Other signs took a more negative approach, vilifying Trump in particular with condemning phrases and images. Several made references to Trump’s alleged ties to Russia, depicting the new president getting cozy with Russian President Vladimir Putin.
Some had traveled great distances to attend the march.
Zahrah Hill, 25, and Simone Holmes, 32, are both plumbers who traveled with a group of about 40 working women from Chicago to Washington on an overnight bus to be at the march. They said they were “disgusted” with Trump’s treatment of women.
Many who made long trips had particular causes to which they were hoping to bring attention.
Although women’s and gender rights were the overriding themes of the day, participants showed solidarity with a number of progressive issues, from immigration to environmental concerns.
Canadian zoologist and animal rights advocate Anne Innis Dagg traveled with her daughter, Mary, from Toronto to be at the march. Dagg, who conducted pioneering research on giraffes in Africa in the mid-20th century, made the trip as part of a documentary being filmed on her work.
“She was the first biologist in the world to study giraffes in the wild. And she was in Africa studying giraffes before Jane Goodall was doing chimpanzees,” said Joanne Jackson of Free Spirit Films, who is producing the documentary.
“And she was discriminated against in the academic world. She never got full professorship, and was not tenured at her university,” Jackson said.

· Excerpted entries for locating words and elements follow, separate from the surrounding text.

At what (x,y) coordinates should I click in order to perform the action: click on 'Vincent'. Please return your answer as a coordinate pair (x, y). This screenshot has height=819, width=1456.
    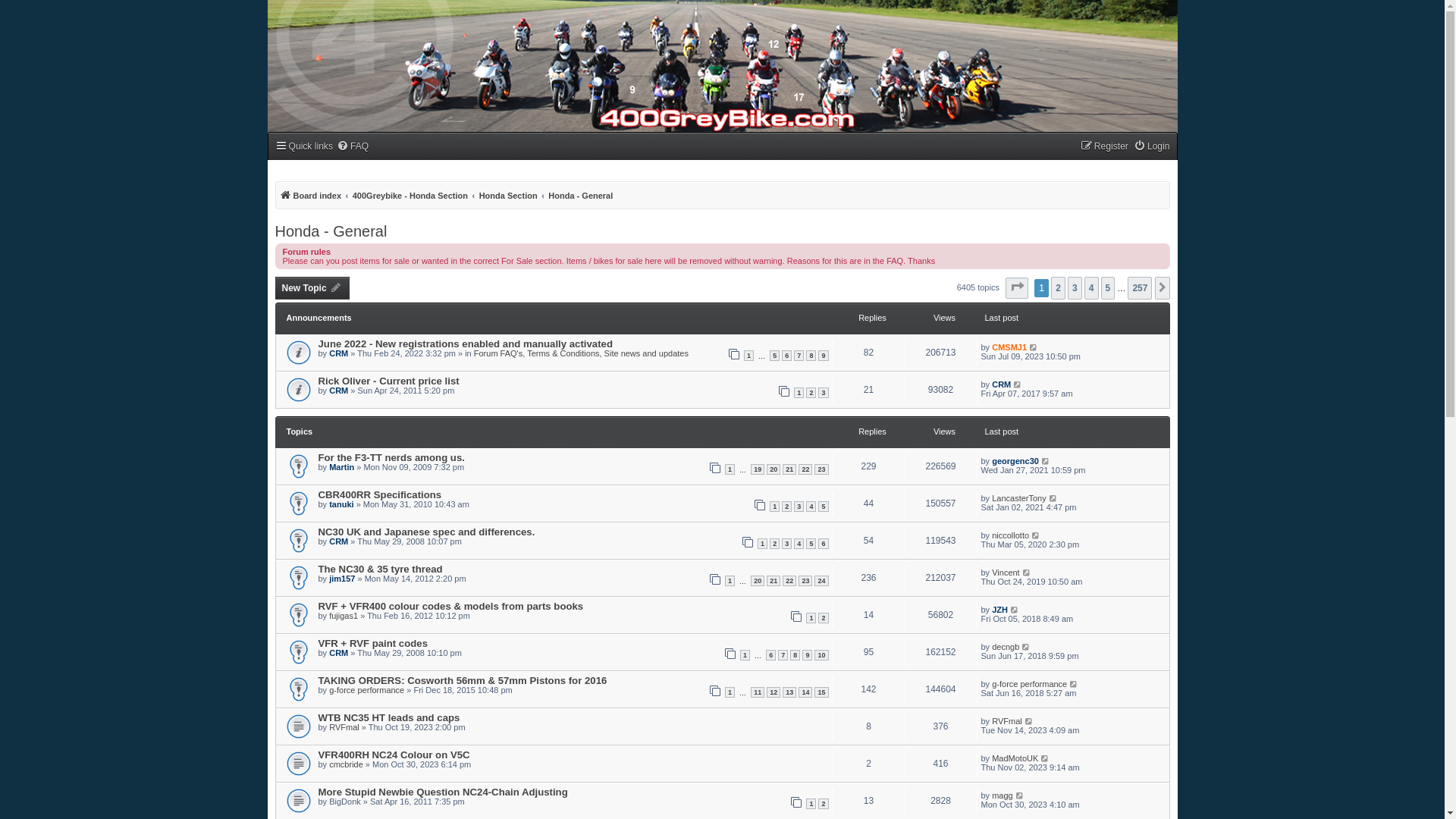
    Looking at the image, I should click on (1006, 573).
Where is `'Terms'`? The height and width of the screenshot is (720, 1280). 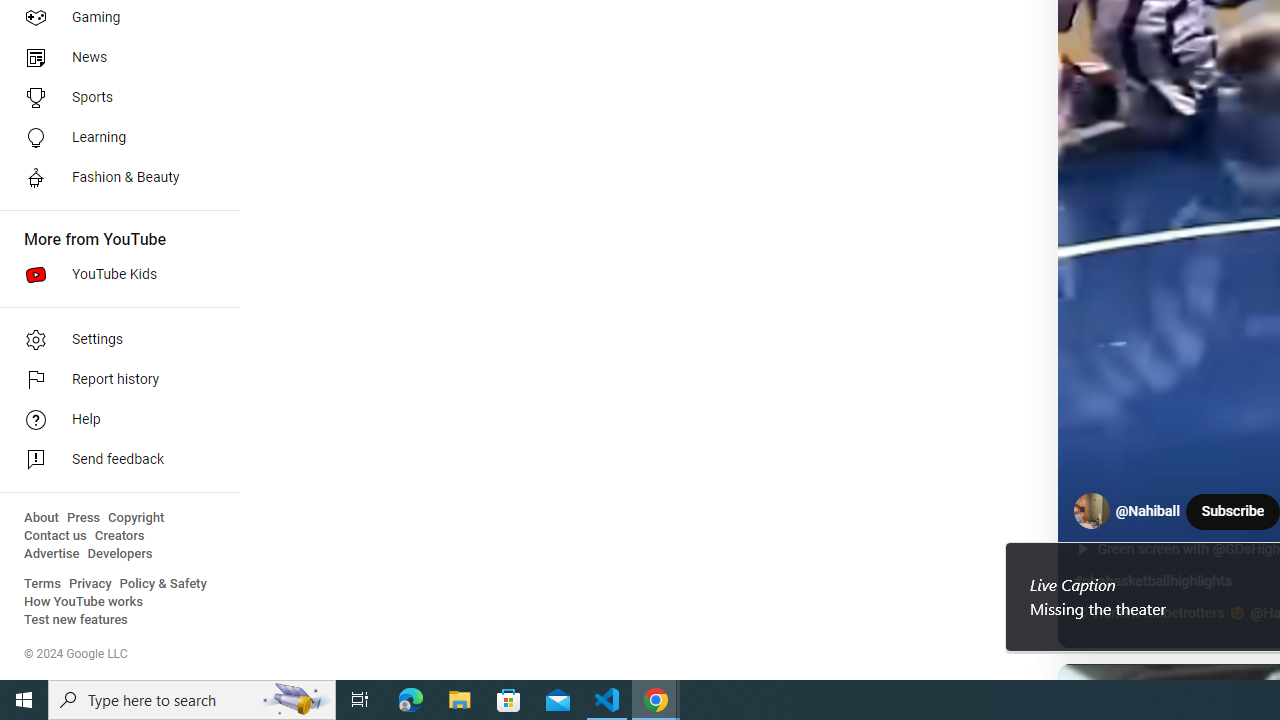 'Terms' is located at coordinates (42, 584).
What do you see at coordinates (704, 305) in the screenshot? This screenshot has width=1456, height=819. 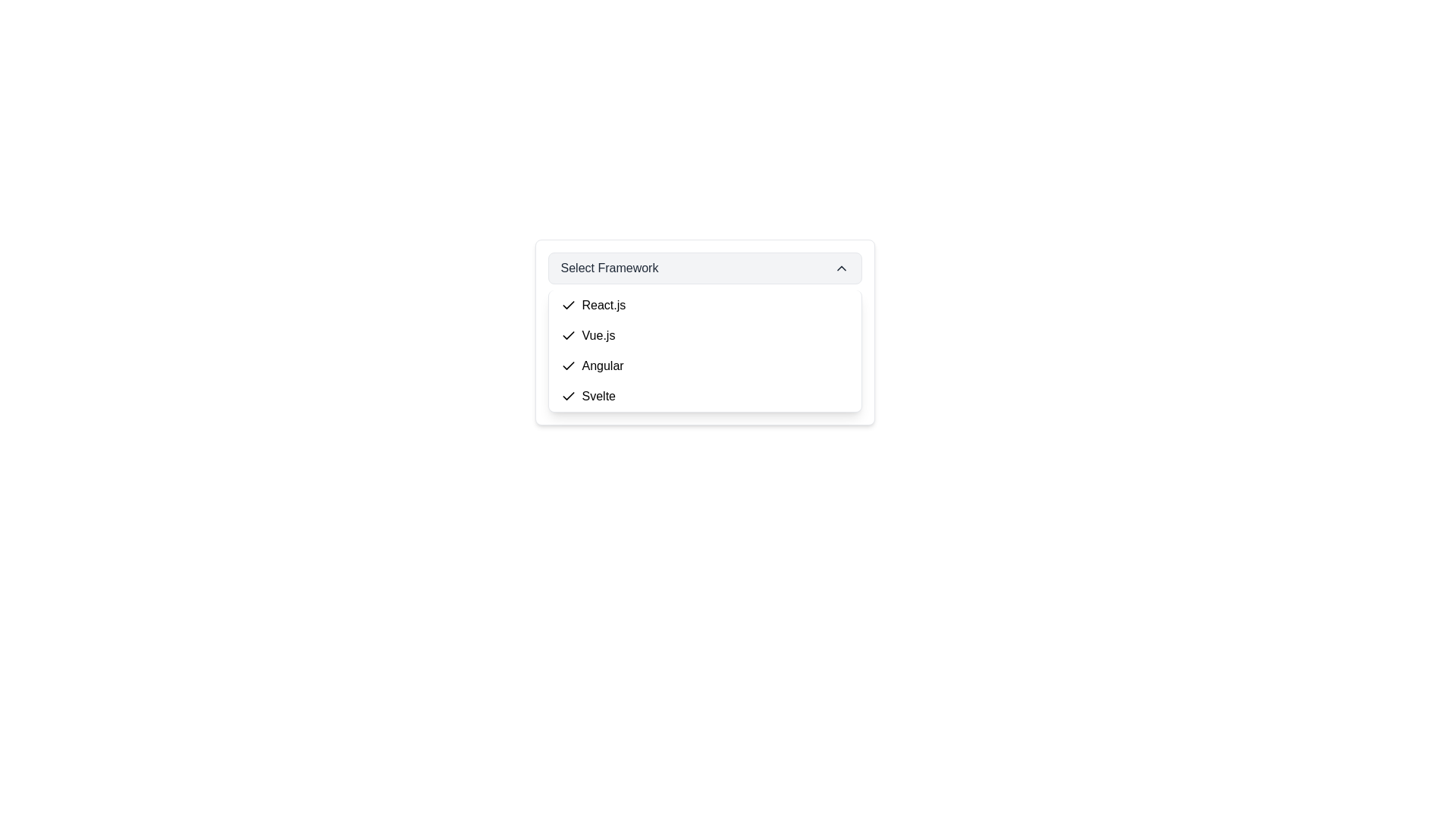 I see `the list item labeled 'React.js' in the dropdown menu` at bounding box center [704, 305].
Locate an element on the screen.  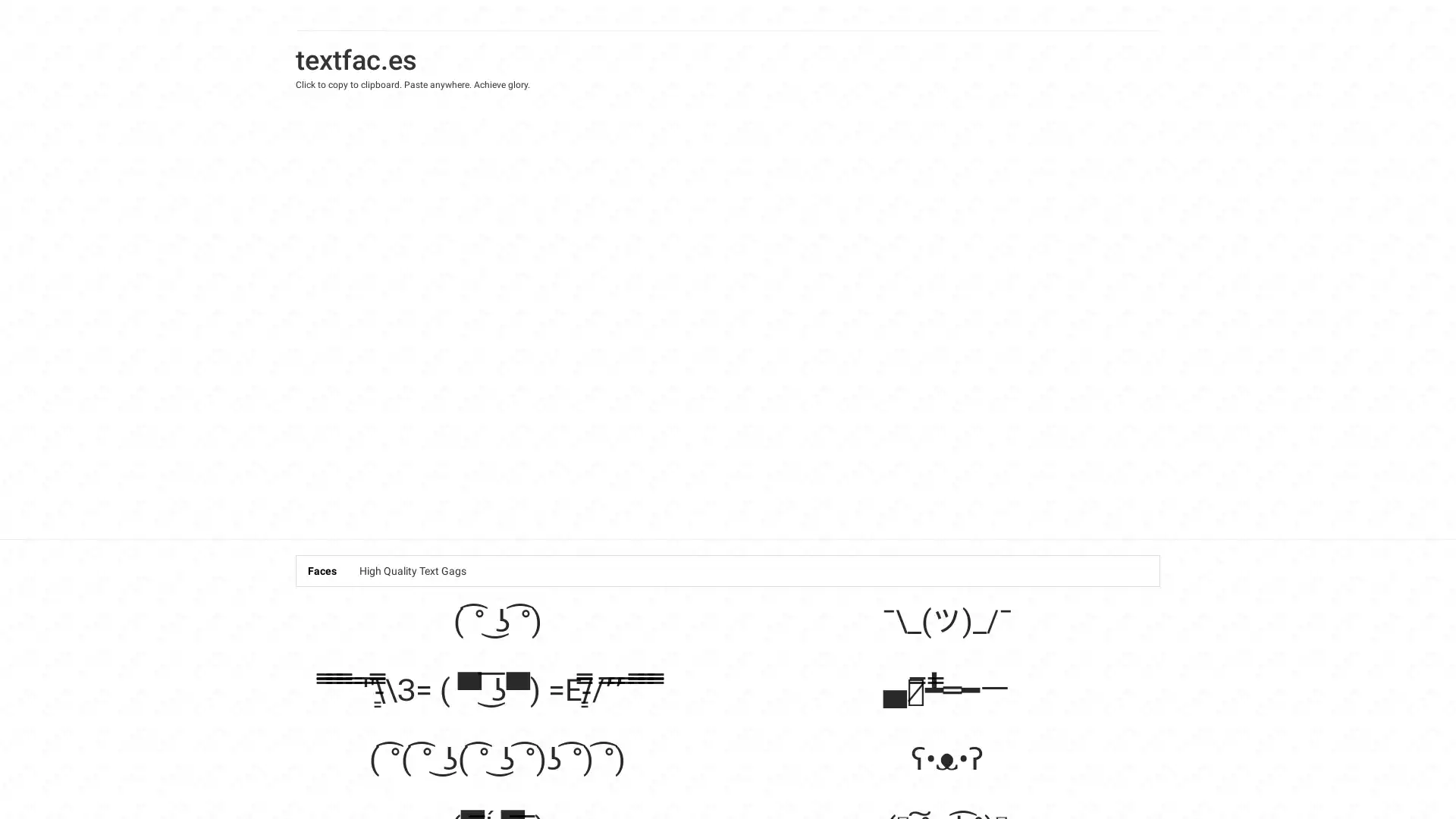
( (  (   ) ) ) is located at coordinates (497, 758).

Both Dagg and her daughter said they were deeply concerned by Trump’s environmental agenda. “We can’t go on like this,” Dagg said.
Added Mary, “We just found out yesterday that he’s basically ignoring the whole concept of climate change. We want to stand up and say, ‘We’re supporting you guys. You’re not alone in this.’ This is a worldwide issue.”
Another issue that drew many to the Washington march was education.
Kate Leaf, 26, a teacher from Boulder, Colorado, said she’s particularly concerned with the ideas of Trump’s pick for secretary of education, Betsy DeVos.
“Our education system is already broken, so I think it’s great to have new ideas out there,” Leaf said. “She’s bringing new ideas, but they sound pretty dangerous.”
(DeVos has drawn wide criticism for her plans to further privatize K-12 schools, which many believe will put lower-income students at greater risk of missing out on educational opportunities.)
Mary Rudeen, an occupational therapist from Minneapolis, Minn., who works with disabled children, said she’s very worried about the impact a Trump administration could have on funding for special education.
Overall, the march was a powerful movement for activism and solidarity in the face of political uncertainty.
“President Trump, I did not vote for you,” said Johansson, speaking to the crowd. “That said, I respect that you are our president-elect (sic) and I want to be able to support you. But first I ask that you support me, support my sister, support my mother.”
The actress continued: “Support the men and women here today that are anxiously awaiting to see how your next moves drastically affect their lives.”